Canícula en la tarde. Surge la música. El surtidor de mi jardín genera cristalinos y aéreos chorros de agua que se van transformando en una luminotecnia  plateada que vivifica el espíritu. De inmediato lo asocio con el piano hipnótico de Debussy en sus Reflets dans l'eau, música  de una sutileza, de un encanto que parece extraído de un sueño. Al oír esta pieza imaginamos esos destellos luminosos deslizándose con trazos sutiles  por la superficie, cubierta de verdín y zapateros, de viejas albercas de aguas densas, o románticos estanques tapizados de nenúfares y flores de loto creando mundos intangibles. Es una música que, sin saber por qué, asocio   a muchos pasajes delicados de la inspirada partitura que Antón García Abril realizó para la serie inolvidable de Félix Rodríguez de la Fuente: El Hombre y la Tierra. El agua renovadora, vital. El agua en la que surgió la Vida. El agua, tan venerada por nuestros colonizadores árabes que hicieron de ella solaz del espíritu, culto y religión. El agua, la única que puede consolar el rigor estival de esta tierra abrasada y decrépita debido a su detestable clima africano de julio.

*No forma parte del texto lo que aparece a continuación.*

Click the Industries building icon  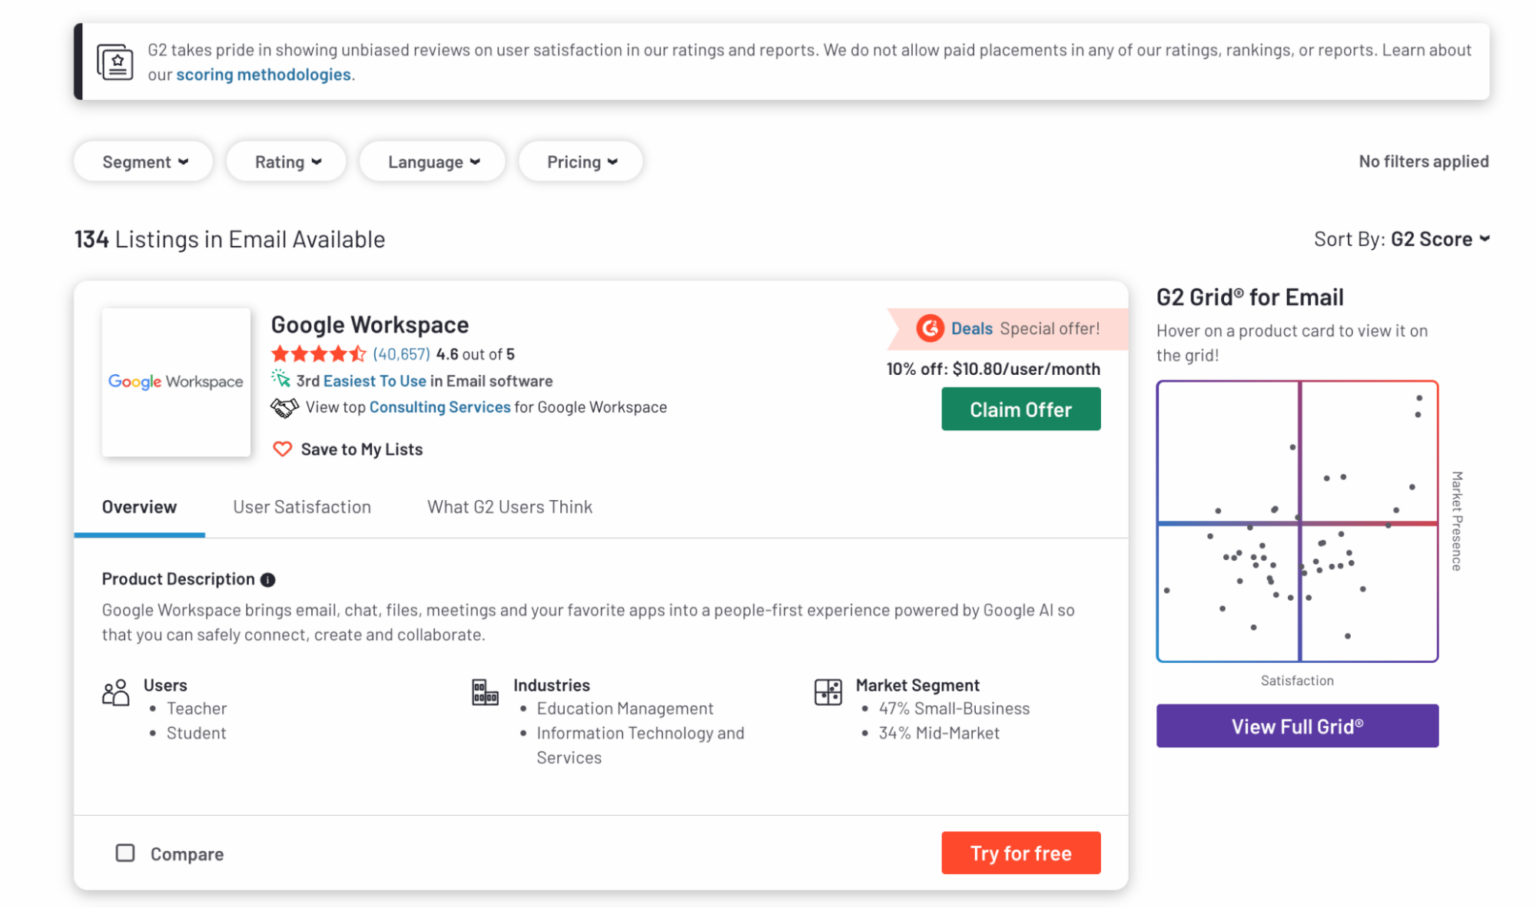click(484, 692)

Canícula deriva de perro en latín, canis, y hace alusión a la estrella Sirio, el quinto astro más brillante de nuestro cielo, tras el Sol, la Luna, Venus y Júpiter. Sirio, la estrella que tras madrugadas de ensueño, habrá que esperar al alba, como hacían los antiguos egipcios, que al verla remontar el cielo de levante, en los abrasadores amaneceres del desierto, sabían que estaba anunciando la próxima y vivificadora crecida del Nilo. La canícula, aunque ya algo desfasada en estos tiempo sobre el orto de Sirio en el horizonte, la seguimos considerando en nuestra zona desde aproximadamente el quince de julio, al quince de agosto siendo, sin lugar a dudas, el período de temperaturas medias más altas del año; cogollo abrasador del verano. Lo recoge el refrán: De Virgen a Virgen el calor aprieta de firme. Antes y después, verano es, que sitúa el clímax veraniego entre las festividades de Nuestra Señora del Carmen y la Virgen de agosto, la Asunción de María, momento festivo en gran parte de los pueblos del territorio nacional, aunque este año desgraciado no podrá ser así por temor a rebrotes y contagios que van en aumento en los últimos días y llenan de ansiedad los corazones ante el inseguro futuro que se avecina.

JABALCUZ EN LA MEMORIA

Verano jaenero; infierno urbano, purgatorio campestre. Lo que siempre ha sido, pese a que quieran convencernos que antes no hacía el calor de ahora, la memoria es frágil en estos temas meteorológicos. Pero tengo en la memoria aquellos veranos de los años cincuenta y sesenta, en mi añorada casería de Jabalcuz, cuando el sabio Manuel, el casero, cuya vivienda de piedra aneja al cortijo  —separada de este por un amplio patio, cubierto de una extensa parra refugio de gatos cuyo pelaje abarcaba toda la escala cromática—, era una verdadera nevera, haberlo visto coger sus bártulos alguna tórrida noche juliana, para dormir en la era, junto a las plantas de zumaque que tenía trituradas buscando su perfecta sequedad  antes de vender al peso para tintes, todo lo cortado y trillado con esfuerzo, lo cual demuestra que también hacía calor del bueno en aquellas fechas. O ver llegar a mi tío Ángel Carriazo, en el “autobús de los Baños”, como se llamaba en los Jaenes al transporte de Vargas Machuca que hacía el recorrido Jaén–Jabalcuz-Los Villares. Nunca tuvo coche. Por eso cada crepúsculo veraniego descendía tocado con su sombrero panamá en el km. 7, y, tras tomar la vereda abierta en el olivar de “Los Villarillos” que conducía hacia el Camino Viejo y la casería, en la honda caricia azulada de la tarde fuliginosa, aparecía en la lonja circundada por bancos alicatados de azulejos de colores —sobre los que recostado yo leía, en postura imposible, mi libro de Karl May—, donde estaba la familia reunida expresando,  mientras se limpiaba el sudor de la frente con un pañuelo para añadir cierto dramatismo a la escena:

—Nos dé Dios buenas, noches, cuarenta y dos grados ha hecho esta tarde en Jaén,  en  el termómetro de la puerta de la Farmacia. No se podía  estar en la rebotica ni con el ventilador a toda marcha…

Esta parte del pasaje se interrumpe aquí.